■ **Work task**
This exercise asks for an exact copy of every entry below, with pictures omitted.

════════════════

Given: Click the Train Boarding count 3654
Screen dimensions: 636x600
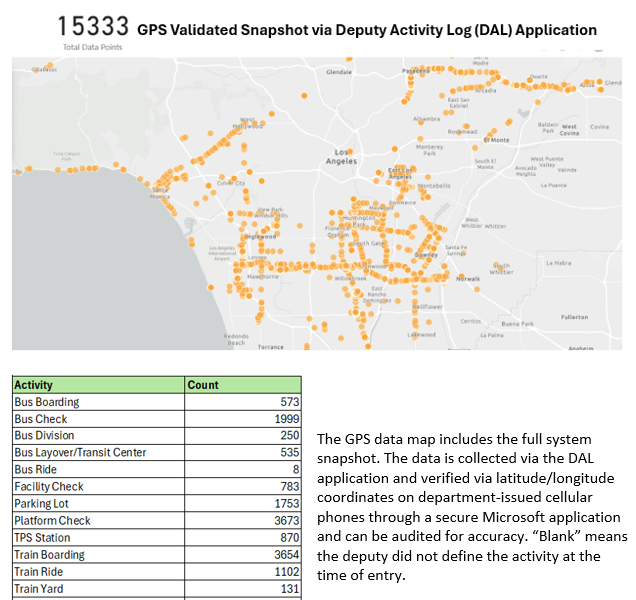Looking at the screenshot, I should click(286, 555).
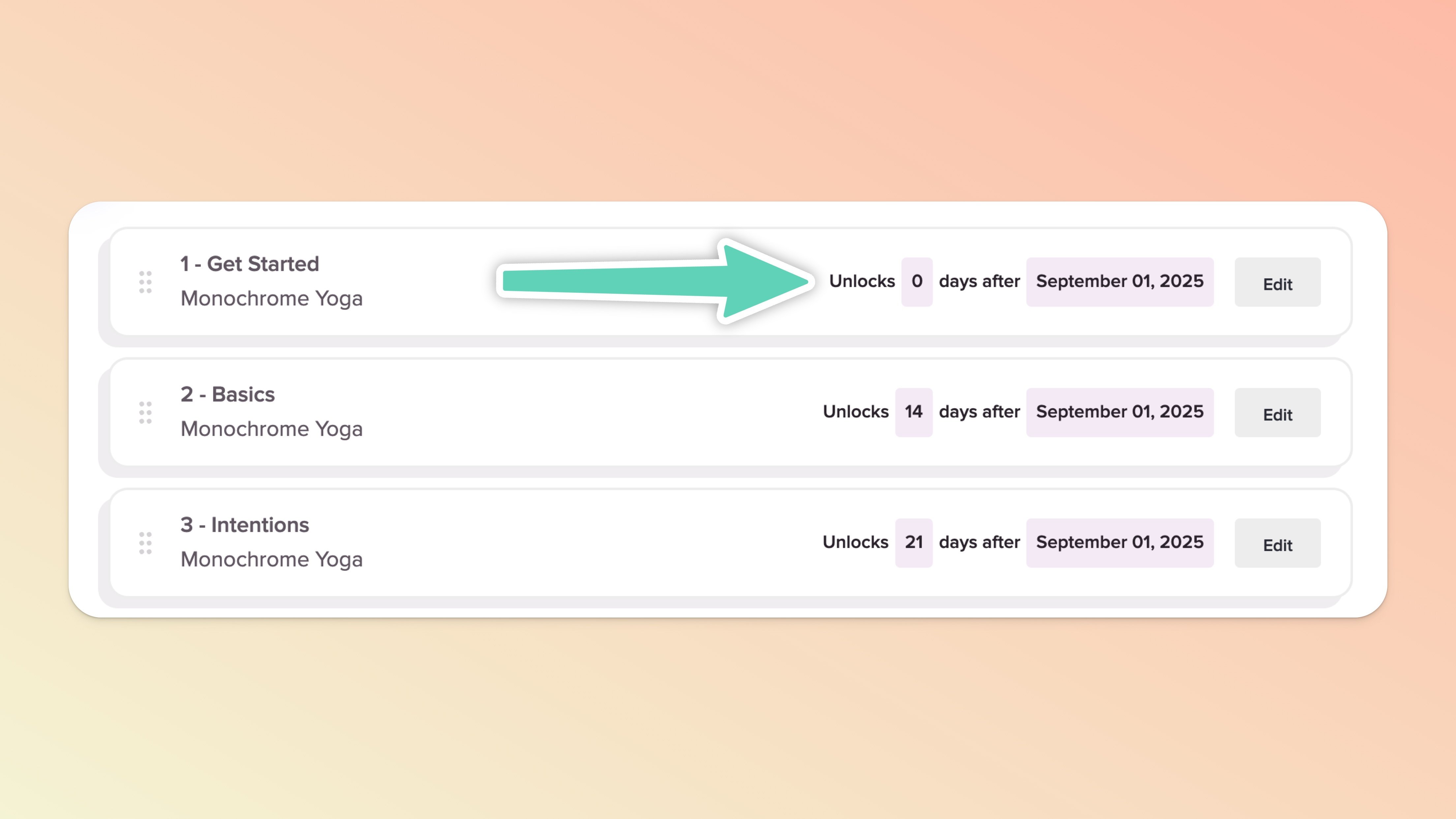Image resolution: width=1456 pixels, height=819 pixels.
Task: Click drag handle for Basics module
Action: pos(145,412)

════════════════

■ **Completed exercise**
Given: Click the Train Boarding count 3654
Screen dimensions: 636x600
Looking at the screenshot, I should click(286, 555).
Image resolution: width=1456 pixels, height=819 pixels.
Task: Click drag handle for Basics module
Action: pos(145,412)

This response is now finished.